CEMUS, the student-led transdisciplinary centre at University of Uppsala, is incorporating the three spheres of transformation in their course design and setting an example for the future of higher education. Read More

At most universities, instructors impart knowledge upon a room of docile students. Students receive the knowledge, complete assignments and examinations, and–somewhere along the line–are given a degree. So goes the traditional, dominant model of higher education.

The Centre for Environment and Development Studies (CEMUS) at Uppsala University is challenging that model.

CEMUS is a student-led, transdisciplinary centre whose foundation is built upon a deep commitment to contributing to a more just and sustainable world.

In the early 1990’s, two students at Uppsala University felt that their courses were lacking the interdisciplinarity needed to address the crucial environment and development issues of the time.

How did the university respond? By giving these students the opportunity to design and run a new course. Soon enough, CEMUS was born.

Since then, the centre has been transcending traditional academic disciplines and the boundaries between academia and society at large. Students at CEMUS not only collaborate closely with course coordinators, teachers, researchers, university administrators, and societal actors, but design and lead the courses themselves.

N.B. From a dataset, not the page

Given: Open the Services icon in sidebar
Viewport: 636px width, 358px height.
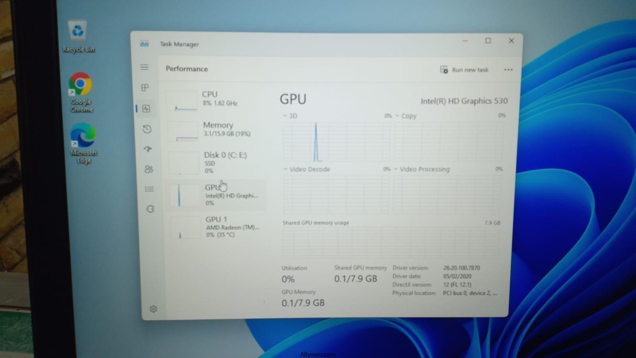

We spoke to Jakob Grandin, a student-turned-educational-coordinator at CEMUS, about the  and the use of the three spheres of transformation in CEMUS courses.

Grandin co-teaches a course called Processes for Change: Leadership, Organization, and Communication which integrates a rich array of teaching strategies–guest speakers, interactive workshops, student-led applied learning projects, and student discussion and reflection. The course intends to foster student agency and leadership, enabling students to engage in deliberate transformations to address key issues of the time. He expresses the value of this kind of education:

“I think it’s extremely important to create education that is proportional to the issues we are facing…so that we create education that is in line with the types of challenges and the types of problems we are learning about.”

In this course, the three spheres of transformation–the cCHANGE framework that highlights the nonlinear interactions between practical, political, and personal domains of change–is used by the students to understand processes for change and design their own applied-learning projects. The framework has been used in varying capacities: from designing projects that get dental care for EU migrants to analyzing Margaret Atwood’s The Year of the Flood in an effort to understand the actors and strategies involved in change.

To Grandin, the three spheres framework builds upon the widely-acclaimed Leverage Points framework by Donnella Meadows, but is more efficient in conveying the abstract. In his words:

“Sometimes we give our students a menu of different perspectives to use and many of them choose to use the three spheres of transformation because it’s very clear and it captures the complexity of society and social change in quite a graspable and simple way, which I think makes it extremely efficient.”